---- The records

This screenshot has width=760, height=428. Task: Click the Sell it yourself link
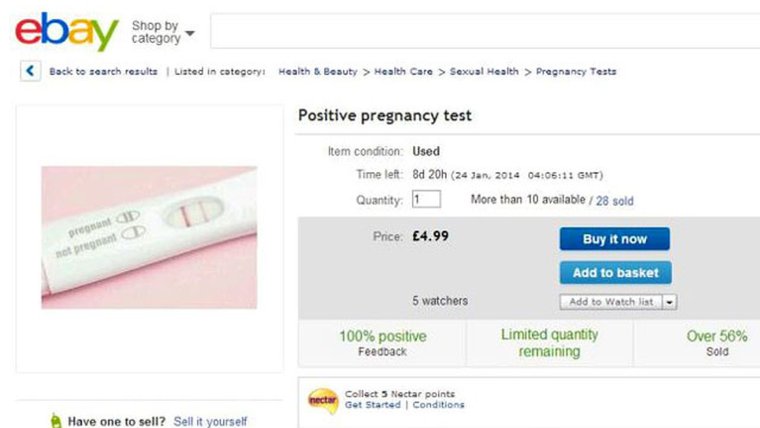click(x=210, y=422)
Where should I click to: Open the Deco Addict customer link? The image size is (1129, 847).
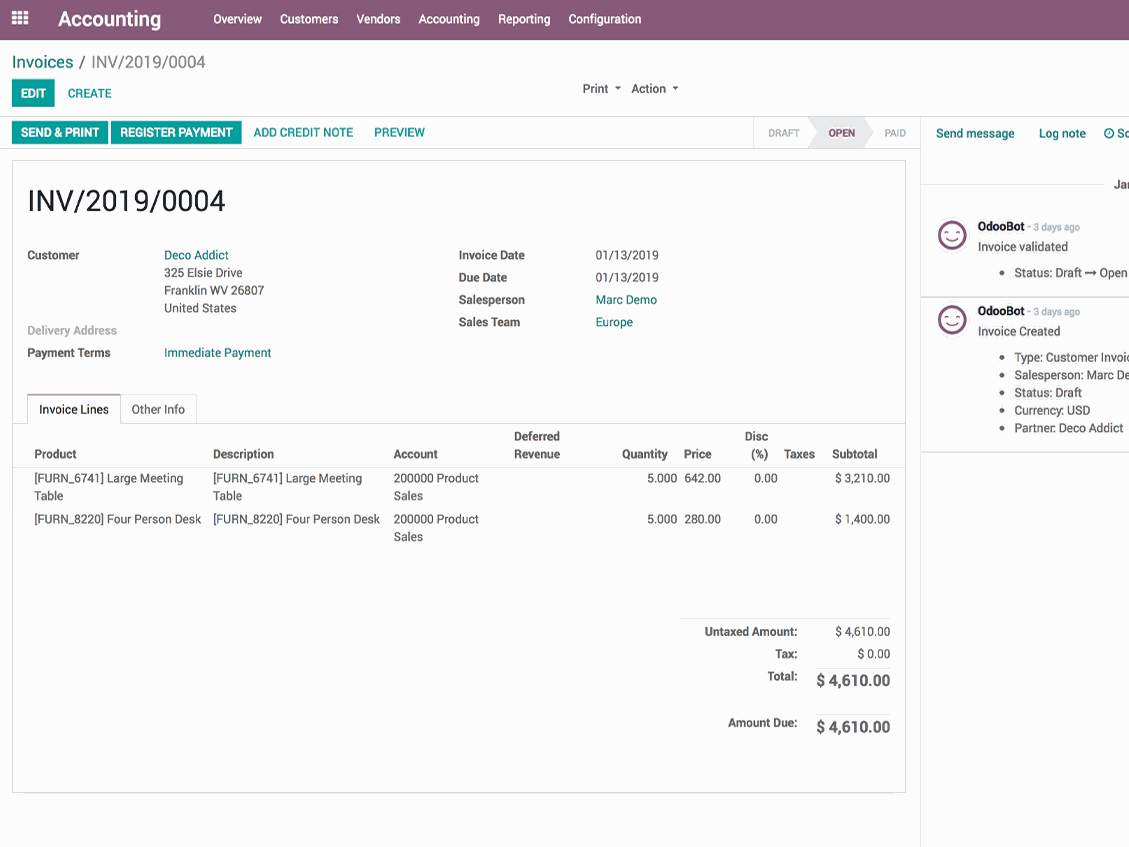[x=196, y=255]
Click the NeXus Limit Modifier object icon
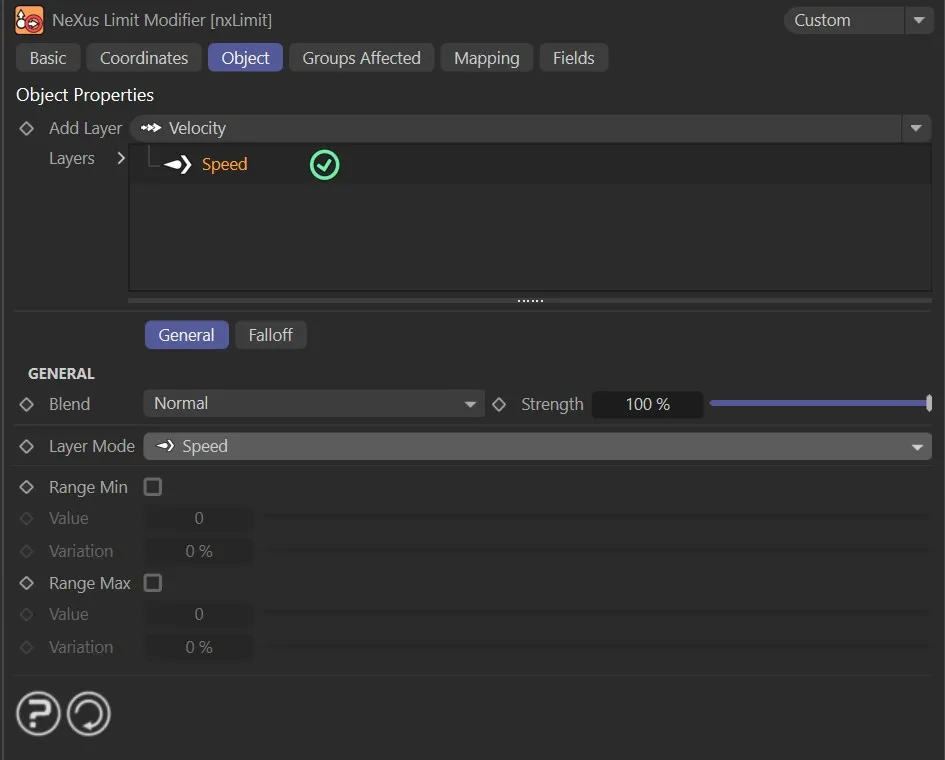The image size is (945, 760). (x=29, y=20)
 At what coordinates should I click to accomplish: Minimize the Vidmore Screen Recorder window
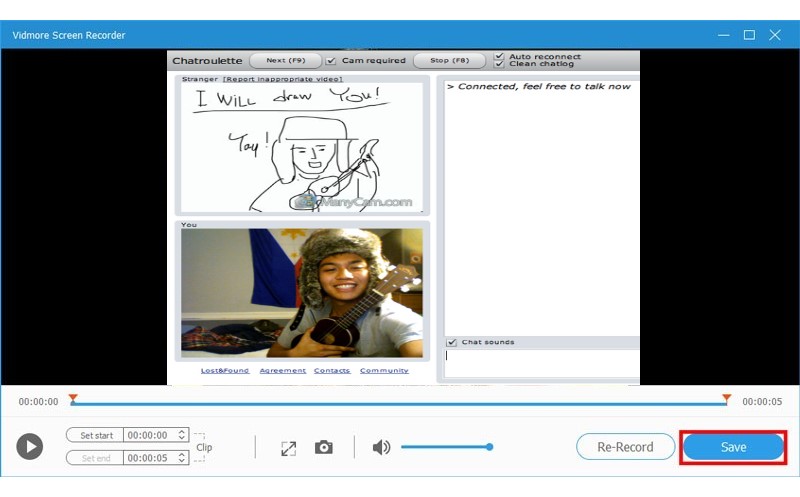coord(723,35)
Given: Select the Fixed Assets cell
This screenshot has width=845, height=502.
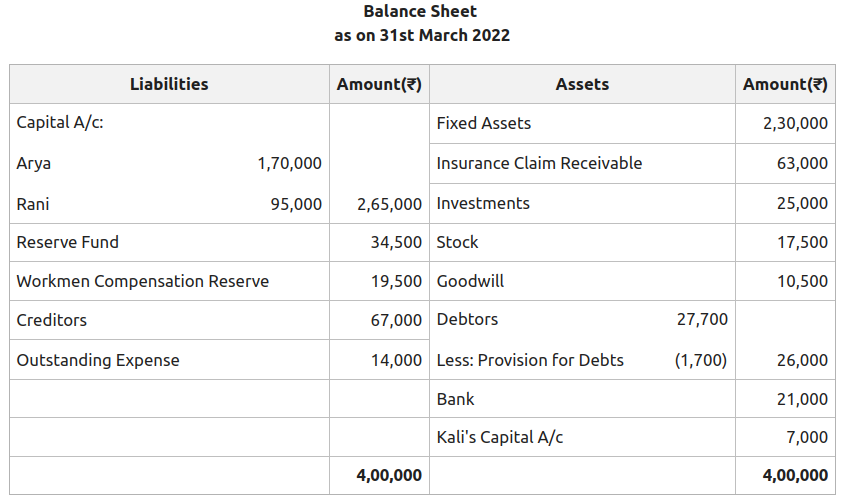Looking at the screenshot, I should (x=484, y=123).
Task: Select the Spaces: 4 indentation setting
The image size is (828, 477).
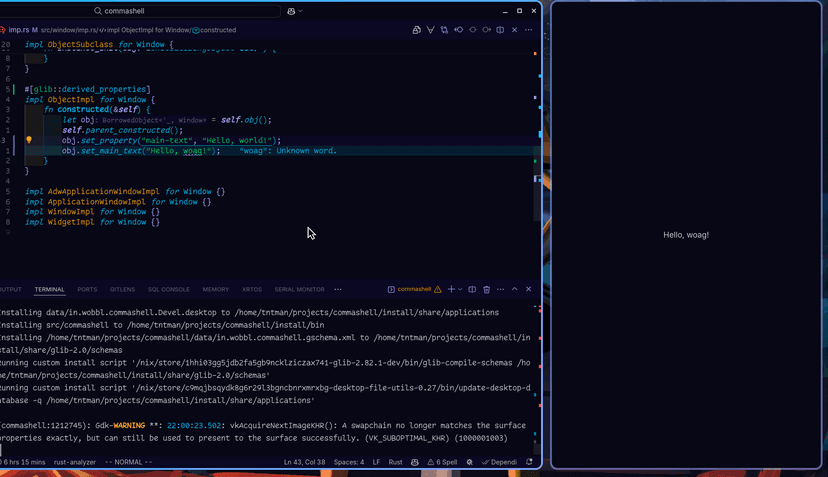Action: pos(349,462)
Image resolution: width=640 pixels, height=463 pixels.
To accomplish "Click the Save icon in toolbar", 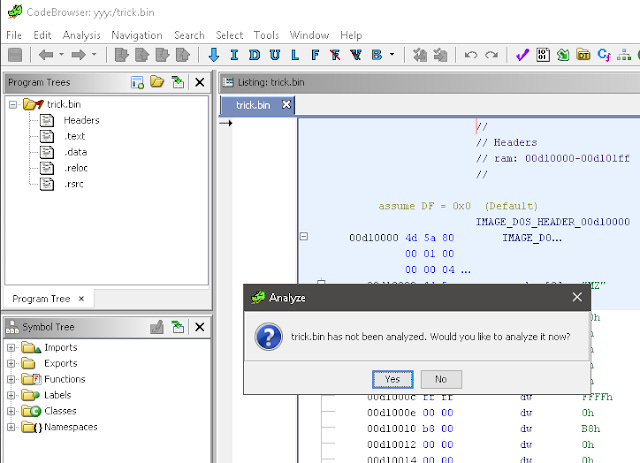I will pyautogui.click(x=15, y=55).
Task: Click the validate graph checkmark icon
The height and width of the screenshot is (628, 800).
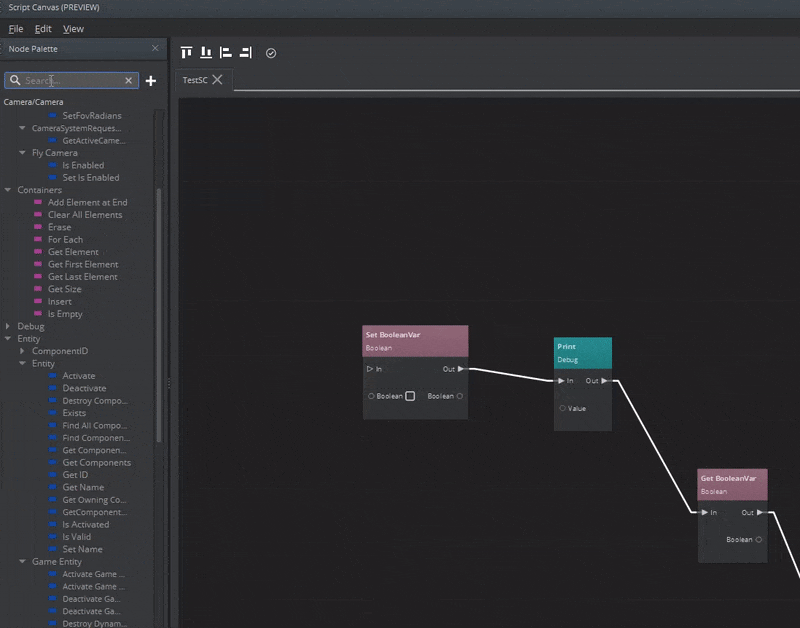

--------

-- Exercise requirements --
Among the entries above, which lines include "Select"? List them all.

-- The completed task --
Given: Select the Fixed Assets cell
Task: Select the Spaces: 4 indentation setting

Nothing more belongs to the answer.